People were angry at me on Twitter last night because I posted the following thoughts after I had to hang up the phone on my mother:
Comforting my girlfriend one moment who has been crying her eyes out because a man has betrayed her and the next I have to hung up on my mom because once again her first reaction when I mention the name of a friend is to ask me if they have a partner yet and act shocked when I say they don’t (part of her life long manipulation tactic to make me feel urged to get married).
I used to think moms did this short of shaming out of ignorance and lack of empathy, or even genuine concern, but now I see it for what it is. Jealousy and competitiveness. Many boomer women can’t stand to see their daughters surpass their own limited ambitions. It makes them look so weak in comparison. Getting married and having kids is the last upper hand they have over young women to defend their ego. Not saying this is all neurotic moms, or that that’s all it is, but it is clearly there. I don’t buy the concern.
Most people want to find happiness. You can’t “urge” anyone to have kids who already wants to. It is literally not in our control whether we get married or have kids. All we can do is try. It is cruel, cruel, cruel, to shame people for not having obtained things they have expressly said they want but that is not within their gift to secure independently of others/nature.

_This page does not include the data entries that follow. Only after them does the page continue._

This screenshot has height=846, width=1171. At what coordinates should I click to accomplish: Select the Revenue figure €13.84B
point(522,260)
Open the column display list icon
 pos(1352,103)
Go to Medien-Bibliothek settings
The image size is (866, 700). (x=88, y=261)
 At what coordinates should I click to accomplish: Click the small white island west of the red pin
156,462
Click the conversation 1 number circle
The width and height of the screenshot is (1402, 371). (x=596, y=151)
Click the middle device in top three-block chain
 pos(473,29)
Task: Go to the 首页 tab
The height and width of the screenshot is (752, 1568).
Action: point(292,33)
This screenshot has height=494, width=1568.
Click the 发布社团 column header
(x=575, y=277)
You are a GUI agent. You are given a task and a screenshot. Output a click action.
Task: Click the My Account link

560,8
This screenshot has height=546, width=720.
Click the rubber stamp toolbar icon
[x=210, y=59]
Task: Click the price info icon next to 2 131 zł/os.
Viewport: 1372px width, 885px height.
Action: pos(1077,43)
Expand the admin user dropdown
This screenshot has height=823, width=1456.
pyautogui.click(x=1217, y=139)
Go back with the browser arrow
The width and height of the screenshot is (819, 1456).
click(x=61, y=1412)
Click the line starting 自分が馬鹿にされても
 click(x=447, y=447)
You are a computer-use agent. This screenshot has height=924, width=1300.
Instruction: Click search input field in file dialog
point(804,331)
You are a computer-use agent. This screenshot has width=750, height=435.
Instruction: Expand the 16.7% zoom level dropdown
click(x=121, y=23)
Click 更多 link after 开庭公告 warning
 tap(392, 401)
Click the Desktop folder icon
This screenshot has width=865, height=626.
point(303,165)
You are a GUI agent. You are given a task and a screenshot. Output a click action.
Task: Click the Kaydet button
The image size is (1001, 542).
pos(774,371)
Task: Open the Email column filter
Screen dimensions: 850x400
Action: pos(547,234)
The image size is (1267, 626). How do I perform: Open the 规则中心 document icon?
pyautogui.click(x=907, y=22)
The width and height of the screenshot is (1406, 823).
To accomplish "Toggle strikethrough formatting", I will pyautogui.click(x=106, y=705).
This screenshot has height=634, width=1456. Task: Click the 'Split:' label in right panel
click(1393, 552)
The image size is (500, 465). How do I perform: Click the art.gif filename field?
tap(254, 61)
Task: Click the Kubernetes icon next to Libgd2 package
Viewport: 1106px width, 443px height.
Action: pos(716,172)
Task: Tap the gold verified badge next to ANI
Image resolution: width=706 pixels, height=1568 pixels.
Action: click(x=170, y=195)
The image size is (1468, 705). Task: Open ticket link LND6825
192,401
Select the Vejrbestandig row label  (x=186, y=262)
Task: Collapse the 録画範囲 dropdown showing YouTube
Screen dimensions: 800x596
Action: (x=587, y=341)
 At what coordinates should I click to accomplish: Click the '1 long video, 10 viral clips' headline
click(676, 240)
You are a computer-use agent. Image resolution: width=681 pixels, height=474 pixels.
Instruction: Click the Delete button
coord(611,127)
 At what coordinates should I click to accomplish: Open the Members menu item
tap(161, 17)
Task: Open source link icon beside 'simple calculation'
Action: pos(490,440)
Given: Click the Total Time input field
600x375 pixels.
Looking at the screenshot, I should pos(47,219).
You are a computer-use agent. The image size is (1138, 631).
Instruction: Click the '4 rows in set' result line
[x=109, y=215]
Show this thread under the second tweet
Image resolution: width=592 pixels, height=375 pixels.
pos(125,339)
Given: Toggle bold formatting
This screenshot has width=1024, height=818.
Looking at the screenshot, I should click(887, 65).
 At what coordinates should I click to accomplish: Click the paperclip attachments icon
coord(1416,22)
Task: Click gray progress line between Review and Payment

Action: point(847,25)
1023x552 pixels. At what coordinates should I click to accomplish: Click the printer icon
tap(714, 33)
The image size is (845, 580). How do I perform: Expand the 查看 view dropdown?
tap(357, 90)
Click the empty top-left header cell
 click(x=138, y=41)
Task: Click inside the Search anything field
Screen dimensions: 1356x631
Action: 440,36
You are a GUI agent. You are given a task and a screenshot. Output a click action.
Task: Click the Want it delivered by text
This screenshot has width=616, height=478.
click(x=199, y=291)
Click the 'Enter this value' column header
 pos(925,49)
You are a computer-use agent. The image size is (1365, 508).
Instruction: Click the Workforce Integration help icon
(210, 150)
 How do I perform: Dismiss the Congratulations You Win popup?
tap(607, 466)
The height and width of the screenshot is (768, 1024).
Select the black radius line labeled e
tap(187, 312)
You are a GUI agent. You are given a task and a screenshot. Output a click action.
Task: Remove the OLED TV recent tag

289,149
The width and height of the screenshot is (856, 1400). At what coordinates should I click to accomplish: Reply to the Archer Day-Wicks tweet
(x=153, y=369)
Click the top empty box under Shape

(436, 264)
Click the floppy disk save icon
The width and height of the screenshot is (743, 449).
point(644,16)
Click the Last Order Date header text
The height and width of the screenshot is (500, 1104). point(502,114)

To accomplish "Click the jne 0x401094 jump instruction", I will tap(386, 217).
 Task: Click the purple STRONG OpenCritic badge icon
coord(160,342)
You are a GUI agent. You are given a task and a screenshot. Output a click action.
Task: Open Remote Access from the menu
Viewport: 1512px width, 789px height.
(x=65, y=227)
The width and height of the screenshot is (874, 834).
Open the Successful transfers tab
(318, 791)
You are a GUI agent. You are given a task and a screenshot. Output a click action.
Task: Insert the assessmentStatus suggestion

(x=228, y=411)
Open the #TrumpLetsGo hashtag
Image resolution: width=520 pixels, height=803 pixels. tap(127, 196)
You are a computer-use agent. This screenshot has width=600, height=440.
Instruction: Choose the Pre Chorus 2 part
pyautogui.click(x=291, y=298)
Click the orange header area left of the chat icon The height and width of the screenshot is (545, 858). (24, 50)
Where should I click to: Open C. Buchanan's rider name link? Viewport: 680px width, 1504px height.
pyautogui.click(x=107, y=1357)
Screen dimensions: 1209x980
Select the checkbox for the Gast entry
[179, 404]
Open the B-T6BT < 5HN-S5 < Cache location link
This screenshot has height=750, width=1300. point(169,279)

We are raising a generation of really depressed and anxious women, as we’ve always done, because we are planting the seed of self-loathing early on. We make them scared of ending up childless when they are young and when inevitably for many of them life does not pan out the way they wanted it and for one reason or another they can’t conceive (very very rarely because they themselves chose to delay trying) they have a poison ivy of self-hatred in their brain. Regardless of how hard they tried, it must be their fault. They are the unloveable ones, the selfish ones, the arrogant ones, the stupid ones.
The context of this tweet is thus, I have a lot of friends in their 20s, 30s and 40s who struggle with finding a partner, both men and women. The ones who have the hardest time are the ones who want to have children and always knew they wanted to have children. They have a career they enjoy or at least interest in their life outside of work, but if they had it their way they would be focusing more of their energy into raising a family. I am not in that category as I am not feeling broody, but I would like my own family when I find a suitable partner (who I must be in love with, thank you very much!).